Word and item location data:
==================================================

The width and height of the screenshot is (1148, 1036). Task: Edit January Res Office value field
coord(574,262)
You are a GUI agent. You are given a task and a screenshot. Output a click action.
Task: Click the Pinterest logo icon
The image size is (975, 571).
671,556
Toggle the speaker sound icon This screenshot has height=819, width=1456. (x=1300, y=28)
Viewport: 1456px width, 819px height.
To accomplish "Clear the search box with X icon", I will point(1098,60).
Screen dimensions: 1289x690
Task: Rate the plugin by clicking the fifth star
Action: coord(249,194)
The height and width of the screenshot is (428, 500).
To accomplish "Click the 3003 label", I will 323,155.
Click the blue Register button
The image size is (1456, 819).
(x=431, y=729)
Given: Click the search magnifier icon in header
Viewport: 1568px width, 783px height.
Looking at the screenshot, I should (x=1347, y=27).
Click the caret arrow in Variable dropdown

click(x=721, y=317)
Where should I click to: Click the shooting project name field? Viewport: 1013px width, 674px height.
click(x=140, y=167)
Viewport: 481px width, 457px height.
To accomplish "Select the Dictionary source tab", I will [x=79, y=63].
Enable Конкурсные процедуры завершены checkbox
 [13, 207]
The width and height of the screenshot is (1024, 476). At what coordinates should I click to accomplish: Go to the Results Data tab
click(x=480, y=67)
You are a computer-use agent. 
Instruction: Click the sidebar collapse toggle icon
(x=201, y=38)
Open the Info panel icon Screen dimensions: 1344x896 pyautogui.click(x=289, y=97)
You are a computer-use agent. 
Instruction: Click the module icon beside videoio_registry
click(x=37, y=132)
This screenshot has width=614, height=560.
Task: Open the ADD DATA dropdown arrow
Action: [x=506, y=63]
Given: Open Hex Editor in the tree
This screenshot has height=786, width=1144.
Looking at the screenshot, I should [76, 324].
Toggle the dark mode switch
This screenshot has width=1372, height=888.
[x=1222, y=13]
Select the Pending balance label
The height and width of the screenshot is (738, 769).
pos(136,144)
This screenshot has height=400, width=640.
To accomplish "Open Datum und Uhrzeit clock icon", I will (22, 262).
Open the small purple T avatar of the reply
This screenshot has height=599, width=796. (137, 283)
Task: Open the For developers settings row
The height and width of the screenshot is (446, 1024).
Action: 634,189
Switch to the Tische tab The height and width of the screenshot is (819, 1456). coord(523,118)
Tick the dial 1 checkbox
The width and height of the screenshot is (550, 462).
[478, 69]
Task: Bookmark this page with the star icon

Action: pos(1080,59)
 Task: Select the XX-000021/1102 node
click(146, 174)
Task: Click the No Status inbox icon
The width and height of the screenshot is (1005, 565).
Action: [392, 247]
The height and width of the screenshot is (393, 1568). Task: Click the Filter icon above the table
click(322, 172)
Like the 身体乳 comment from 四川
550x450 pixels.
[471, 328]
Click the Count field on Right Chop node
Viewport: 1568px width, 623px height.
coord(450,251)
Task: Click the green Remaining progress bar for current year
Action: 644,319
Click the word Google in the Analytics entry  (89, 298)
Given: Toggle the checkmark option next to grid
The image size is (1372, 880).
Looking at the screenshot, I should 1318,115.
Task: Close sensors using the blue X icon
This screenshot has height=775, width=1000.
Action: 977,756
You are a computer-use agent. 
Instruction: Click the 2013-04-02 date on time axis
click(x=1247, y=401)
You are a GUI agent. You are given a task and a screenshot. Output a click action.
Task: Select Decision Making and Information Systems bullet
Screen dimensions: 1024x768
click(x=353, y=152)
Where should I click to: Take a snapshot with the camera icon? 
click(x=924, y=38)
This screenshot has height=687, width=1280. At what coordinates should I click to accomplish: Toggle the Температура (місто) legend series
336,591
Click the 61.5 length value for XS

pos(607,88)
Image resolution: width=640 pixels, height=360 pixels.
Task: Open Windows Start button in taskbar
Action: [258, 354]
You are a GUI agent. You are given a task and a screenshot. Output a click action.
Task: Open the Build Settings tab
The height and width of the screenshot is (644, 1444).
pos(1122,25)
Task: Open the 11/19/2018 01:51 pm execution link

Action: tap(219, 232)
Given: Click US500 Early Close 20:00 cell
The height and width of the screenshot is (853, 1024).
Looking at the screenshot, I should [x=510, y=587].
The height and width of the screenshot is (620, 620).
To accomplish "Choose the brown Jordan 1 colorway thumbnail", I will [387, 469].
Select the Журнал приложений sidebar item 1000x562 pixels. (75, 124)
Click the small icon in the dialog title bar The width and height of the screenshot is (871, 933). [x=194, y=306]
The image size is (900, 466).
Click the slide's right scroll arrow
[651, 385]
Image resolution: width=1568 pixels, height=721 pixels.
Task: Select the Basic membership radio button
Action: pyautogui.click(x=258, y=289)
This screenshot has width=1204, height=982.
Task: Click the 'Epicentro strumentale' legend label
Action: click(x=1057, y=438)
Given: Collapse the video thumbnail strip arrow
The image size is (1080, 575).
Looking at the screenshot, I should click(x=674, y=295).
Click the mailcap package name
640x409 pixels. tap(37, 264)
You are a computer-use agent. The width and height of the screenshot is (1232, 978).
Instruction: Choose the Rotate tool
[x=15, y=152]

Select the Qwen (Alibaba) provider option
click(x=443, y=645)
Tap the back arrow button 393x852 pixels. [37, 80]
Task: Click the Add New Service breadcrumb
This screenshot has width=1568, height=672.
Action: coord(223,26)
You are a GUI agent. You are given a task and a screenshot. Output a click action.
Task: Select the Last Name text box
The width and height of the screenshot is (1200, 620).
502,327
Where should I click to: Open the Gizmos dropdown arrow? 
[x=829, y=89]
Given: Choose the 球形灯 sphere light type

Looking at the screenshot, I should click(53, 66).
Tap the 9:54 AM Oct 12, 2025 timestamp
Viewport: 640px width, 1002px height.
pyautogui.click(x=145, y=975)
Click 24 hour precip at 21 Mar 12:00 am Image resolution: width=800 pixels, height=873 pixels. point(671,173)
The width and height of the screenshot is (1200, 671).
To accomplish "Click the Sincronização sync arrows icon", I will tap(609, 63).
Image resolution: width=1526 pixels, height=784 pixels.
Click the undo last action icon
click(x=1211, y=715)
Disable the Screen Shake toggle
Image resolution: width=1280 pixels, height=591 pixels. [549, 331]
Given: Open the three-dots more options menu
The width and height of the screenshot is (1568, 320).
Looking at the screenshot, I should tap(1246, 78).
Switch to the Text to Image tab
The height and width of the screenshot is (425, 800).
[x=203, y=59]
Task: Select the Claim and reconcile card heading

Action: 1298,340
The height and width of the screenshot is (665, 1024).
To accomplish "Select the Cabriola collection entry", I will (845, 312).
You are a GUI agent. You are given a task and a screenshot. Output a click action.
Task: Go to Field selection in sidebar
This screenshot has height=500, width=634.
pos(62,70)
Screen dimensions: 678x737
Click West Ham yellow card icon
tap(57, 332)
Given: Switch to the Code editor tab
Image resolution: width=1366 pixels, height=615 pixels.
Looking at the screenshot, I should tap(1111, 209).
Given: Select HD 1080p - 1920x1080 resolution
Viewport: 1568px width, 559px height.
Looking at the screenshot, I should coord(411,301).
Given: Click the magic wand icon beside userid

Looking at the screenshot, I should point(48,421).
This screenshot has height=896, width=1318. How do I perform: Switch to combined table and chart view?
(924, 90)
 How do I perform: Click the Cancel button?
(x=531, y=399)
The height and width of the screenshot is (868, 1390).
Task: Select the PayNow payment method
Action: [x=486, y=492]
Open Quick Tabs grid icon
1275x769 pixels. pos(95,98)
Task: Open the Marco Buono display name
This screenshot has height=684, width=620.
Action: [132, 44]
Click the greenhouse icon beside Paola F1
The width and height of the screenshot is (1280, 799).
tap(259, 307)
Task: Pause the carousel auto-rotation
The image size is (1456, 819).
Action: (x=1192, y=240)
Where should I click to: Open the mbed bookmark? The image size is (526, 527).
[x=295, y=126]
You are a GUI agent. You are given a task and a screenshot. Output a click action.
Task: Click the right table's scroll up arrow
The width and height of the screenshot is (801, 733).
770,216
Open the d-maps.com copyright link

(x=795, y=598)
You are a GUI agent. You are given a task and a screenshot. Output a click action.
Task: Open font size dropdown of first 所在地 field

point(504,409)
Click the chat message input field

==================================================

**Work required:** Rewrite the data starting with the line with "Given: Switch to the Code editor tab" and going on through the line with "(x=795, y=598)", swapping "Viewport" for "Display" and leaving everything else untouched.

**Completed exercise:**
Given: Switch to the Code editor tab
Image resolution: width=1366 pixels, height=615 pixels.
Looking at the screenshot, I should tap(1111, 209).
Given: Select HD 1080p - 1920x1080 resolution
Display: 1568px width, 559px height.
Looking at the screenshot, I should coord(411,301).
Given: Click the magic wand icon beside userid

Looking at the screenshot, I should point(48,421).
This screenshot has height=896, width=1318. How do I perform: Switch to combined table and chart view?
(924, 90)
 How do I perform: Click the Cancel button?
(x=531, y=399)
The height and width of the screenshot is (868, 1390).
Task: Select the PayNow payment method
Action: [x=486, y=492]
Open Quick Tabs grid icon
1275x769 pixels. pos(95,98)
Task: Open the Marco Buono display name
This screenshot has height=684, width=620.
Action: [132, 44]
Click the greenhouse icon beside Paola F1
The width and height of the screenshot is (1280, 799).
tap(259, 307)
Task: Pause the carousel auto-rotation
The image size is (1456, 819).
Action: (x=1192, y=240)
Where should I click to: Open the mbed bookmark? The image size is (526, 527).
[x=295, y=126]
You are a GUI agent. You are given a task and a screenshot. Output a click action.
Task: Click the right table's scroll up arrow
The width and height of the screenshot is (801, 733).
770,216
Open the d-maps.com copyright link

(x=795, y=598)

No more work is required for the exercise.